What you need to do
Within the entries below, every line containing "Given" is to be copied.

Provided data
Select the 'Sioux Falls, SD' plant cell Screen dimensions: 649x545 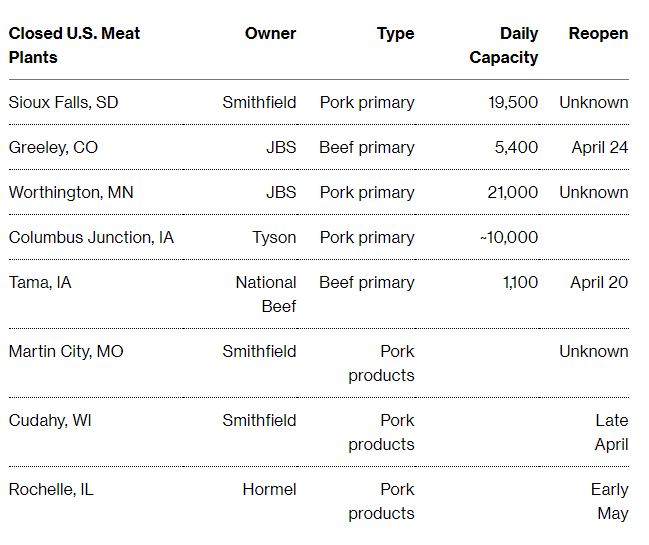(x=64, y=103)
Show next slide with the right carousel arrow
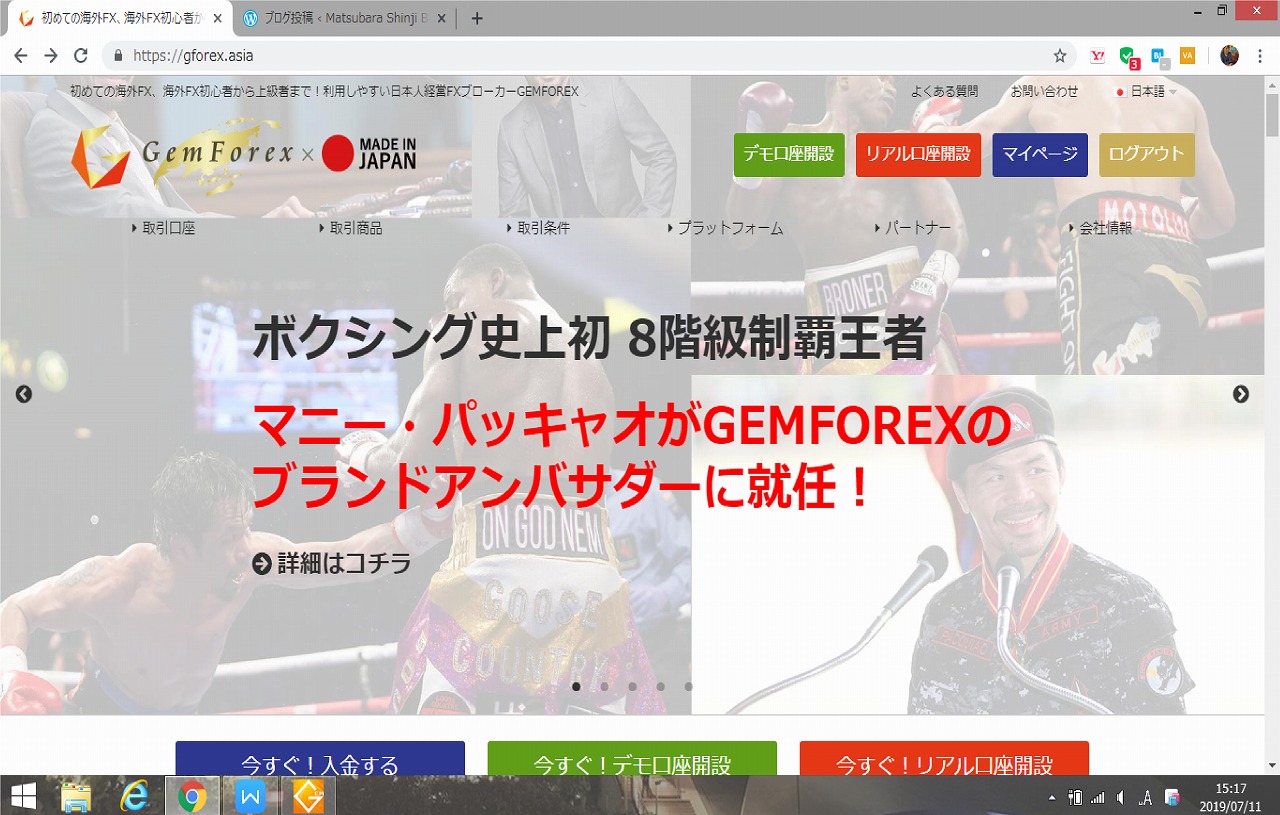Image resolution: width=1280 pixels, height=815 pixels. point(1241,394)
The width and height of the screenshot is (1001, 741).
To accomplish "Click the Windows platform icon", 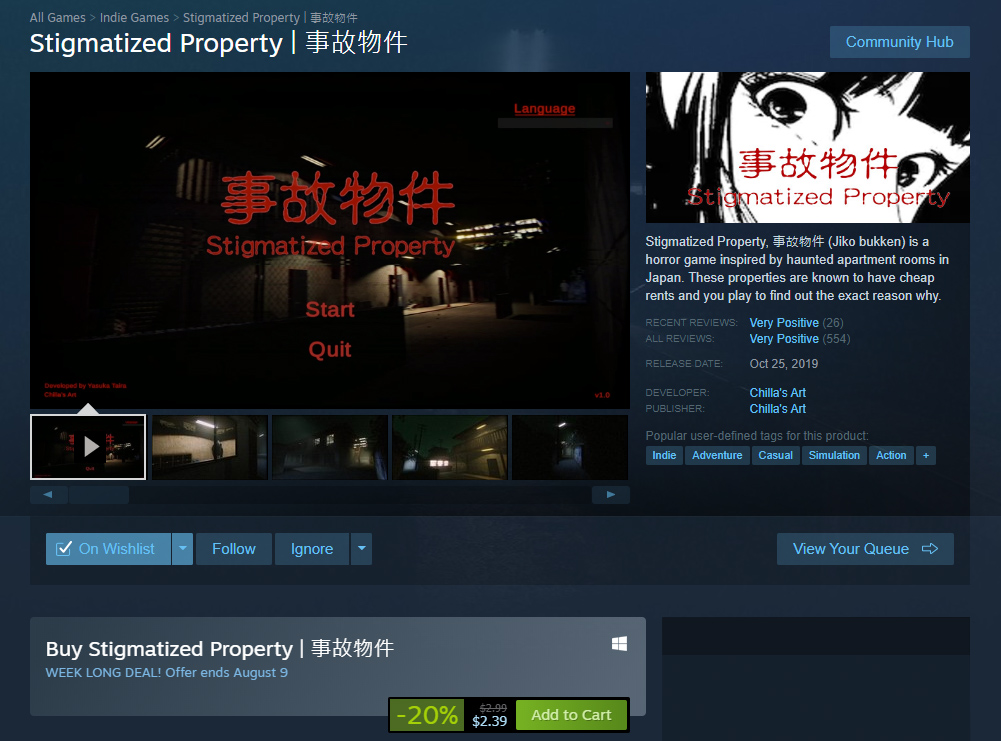I will pyautogui.click(x=619, y=643).
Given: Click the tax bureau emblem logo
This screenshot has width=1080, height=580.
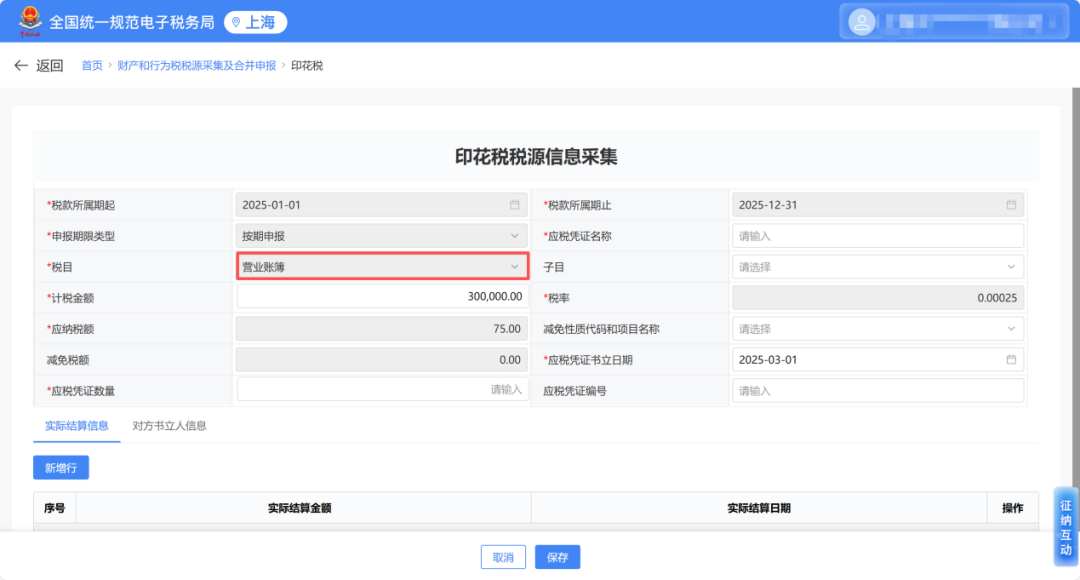Looking at the screenshot, I should tap(27, 22).
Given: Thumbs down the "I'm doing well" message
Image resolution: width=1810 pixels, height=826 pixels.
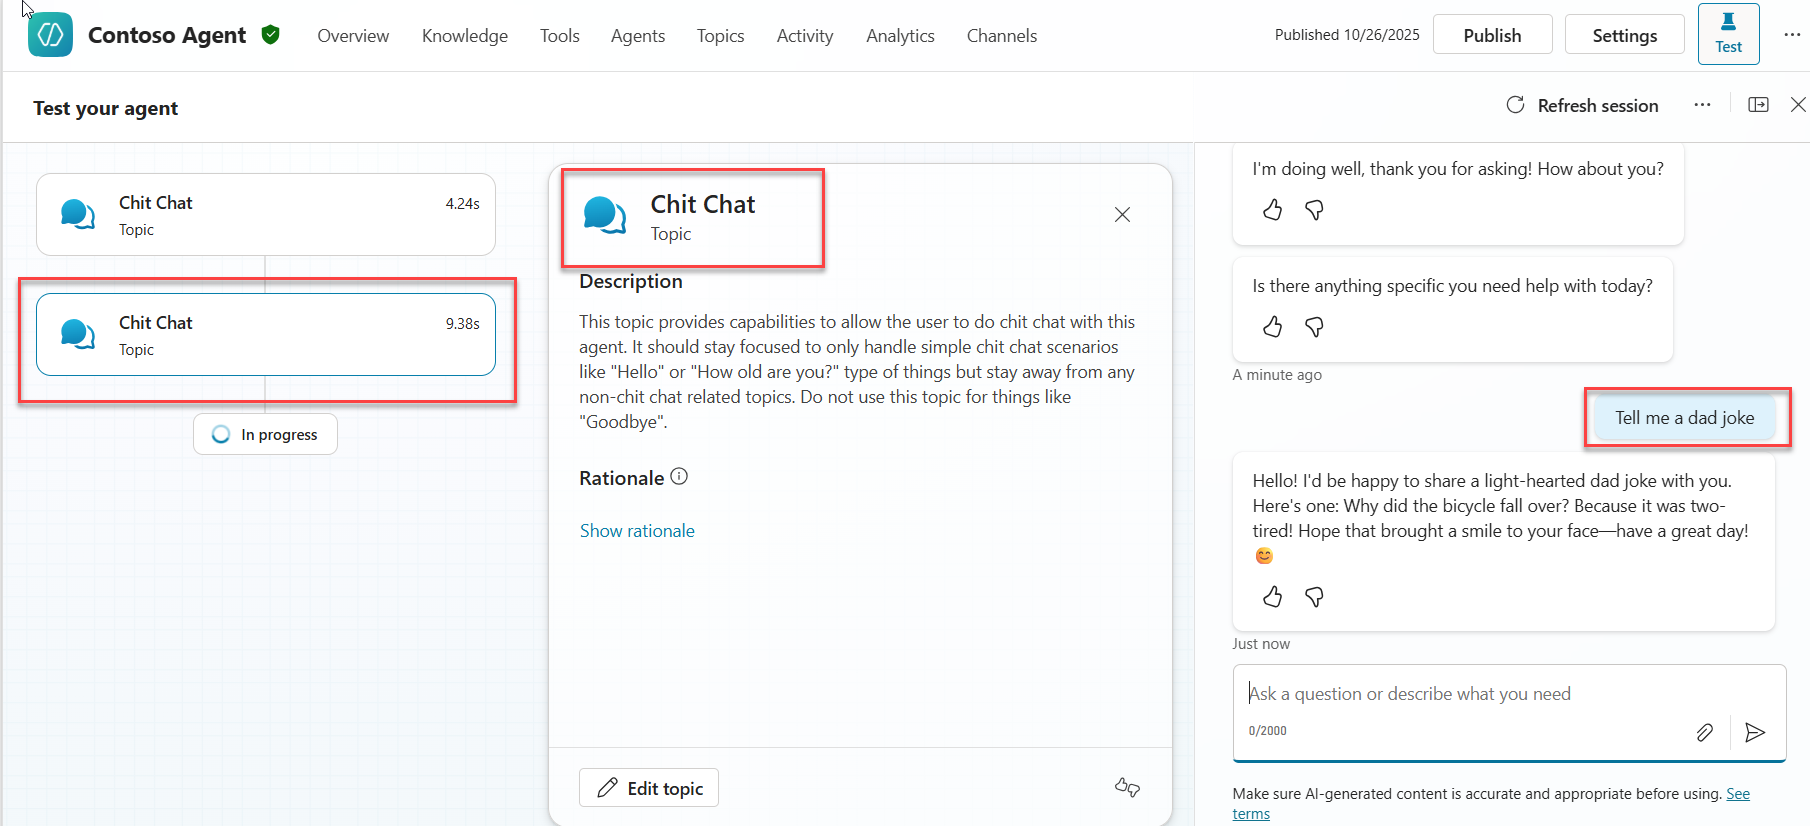Looking at the screenshot, I should pos(1314,210).
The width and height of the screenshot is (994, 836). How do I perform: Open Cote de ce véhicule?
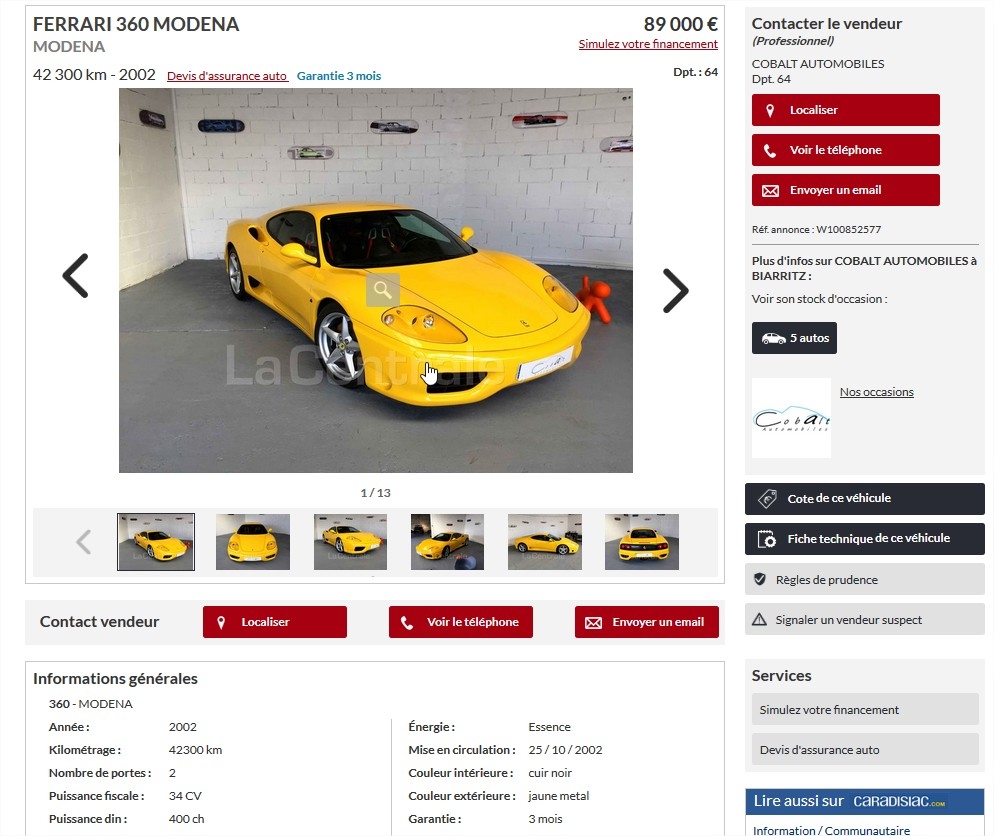pos(865,499)

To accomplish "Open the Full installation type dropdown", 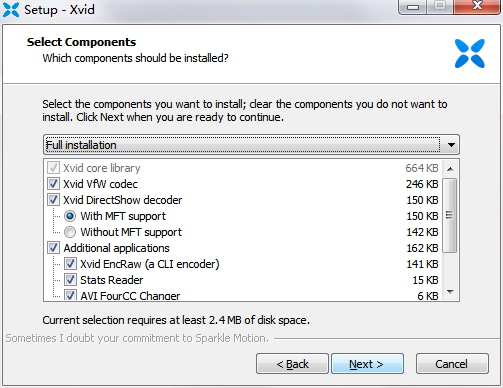I will (x=251, y=145).
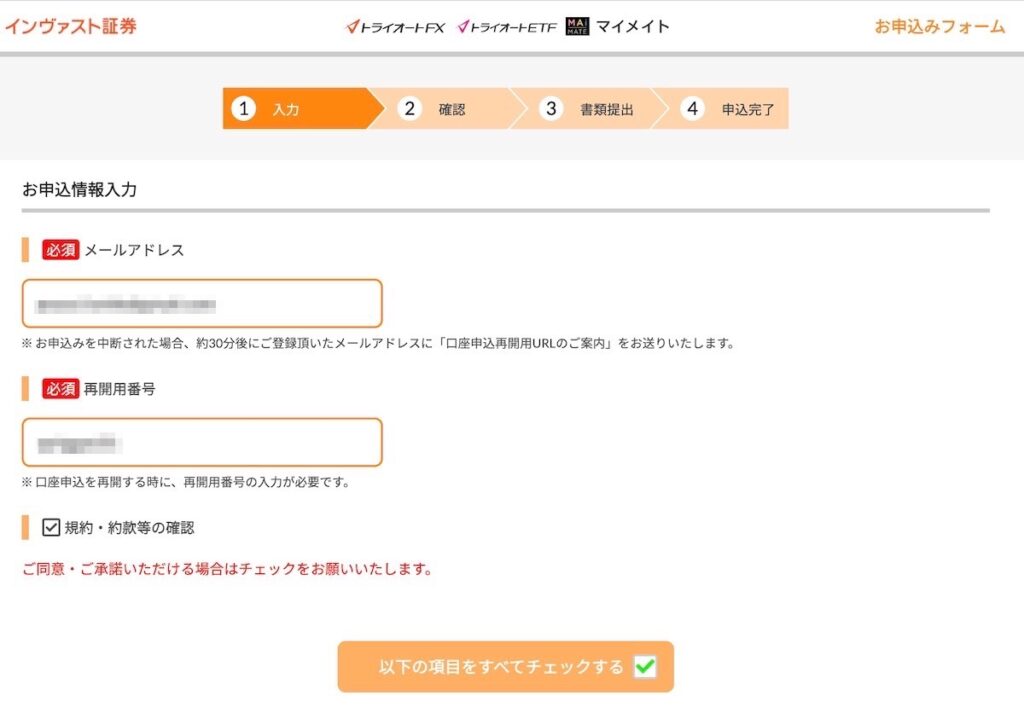1024x708 pixels.
Task: Click the 必須 badge next to メールアドレス
Action: pyautogui.click(x=60, y=250)
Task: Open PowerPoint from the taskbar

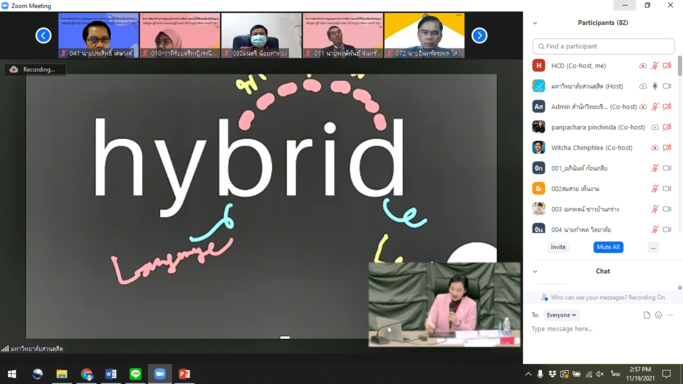Action: (x=184, y=374)
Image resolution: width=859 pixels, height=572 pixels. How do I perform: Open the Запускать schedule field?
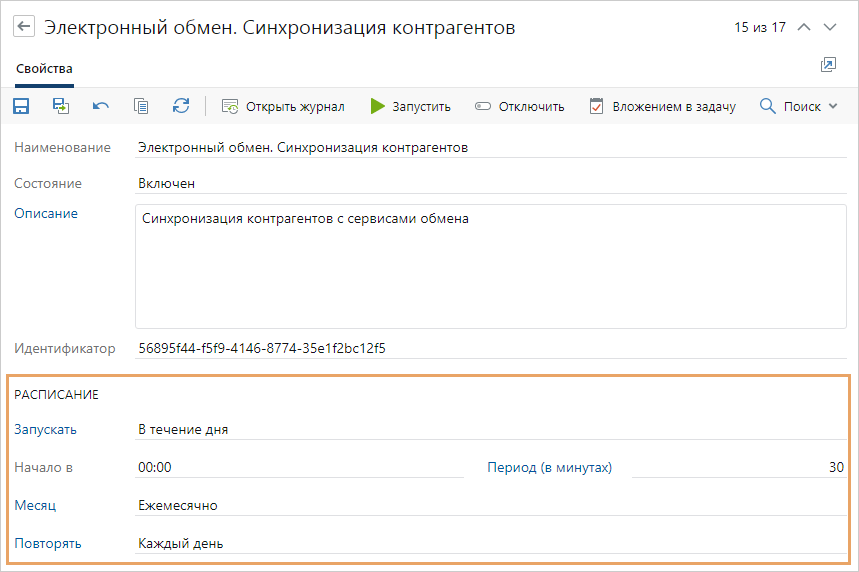(x=490, y=429)
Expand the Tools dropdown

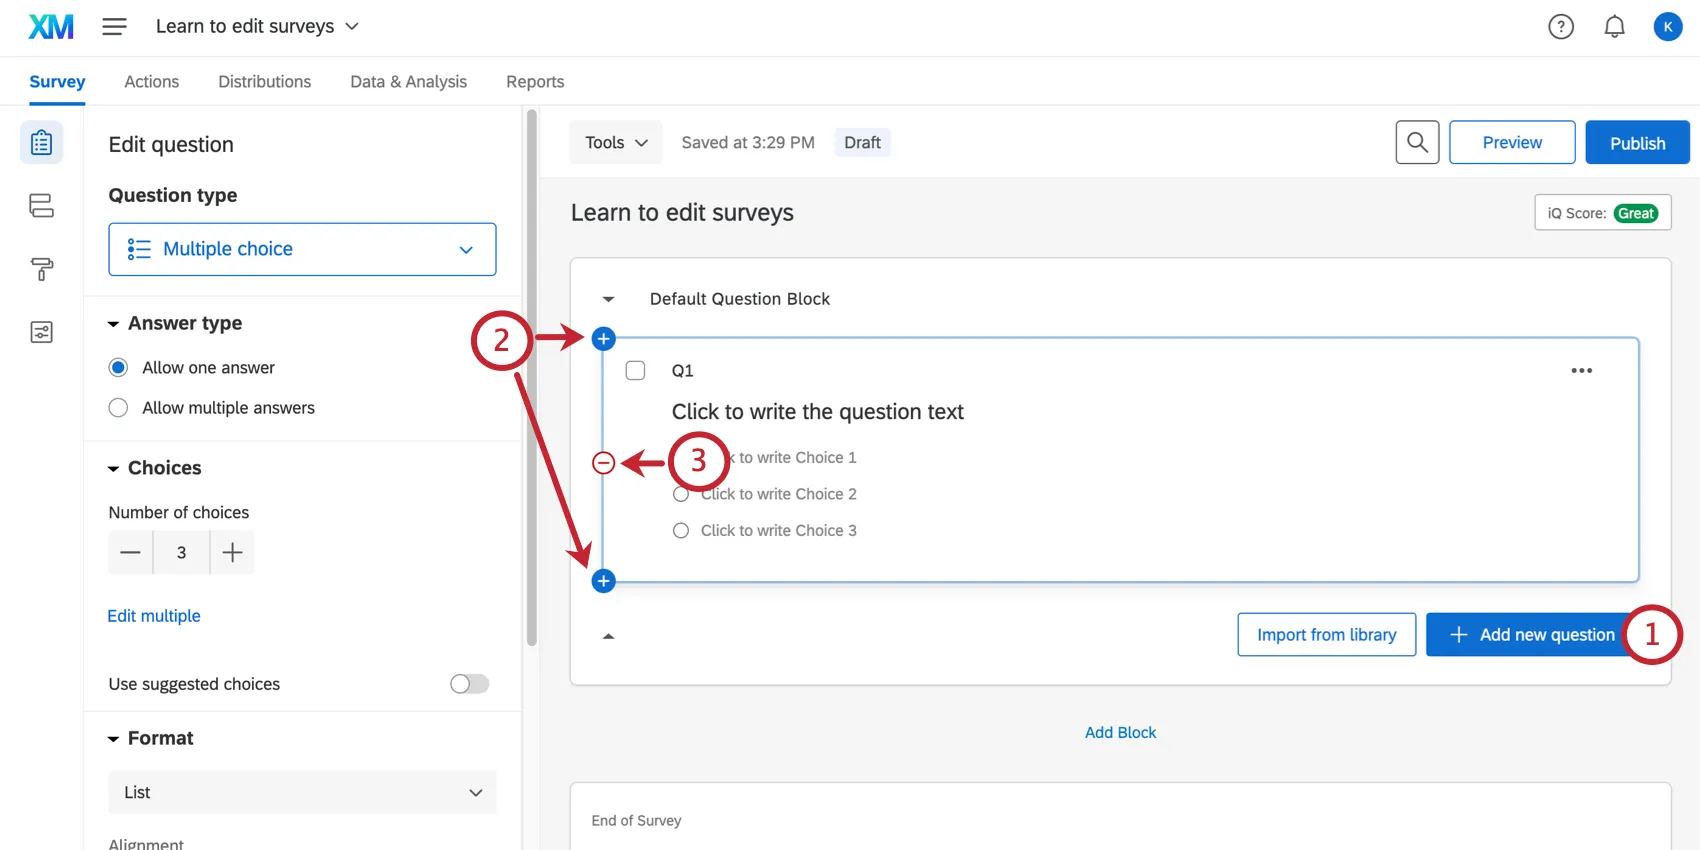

Response to the exercise
Given: Click the tax bureau emblem logo
Given: Thumbs down the "I'm doing well" message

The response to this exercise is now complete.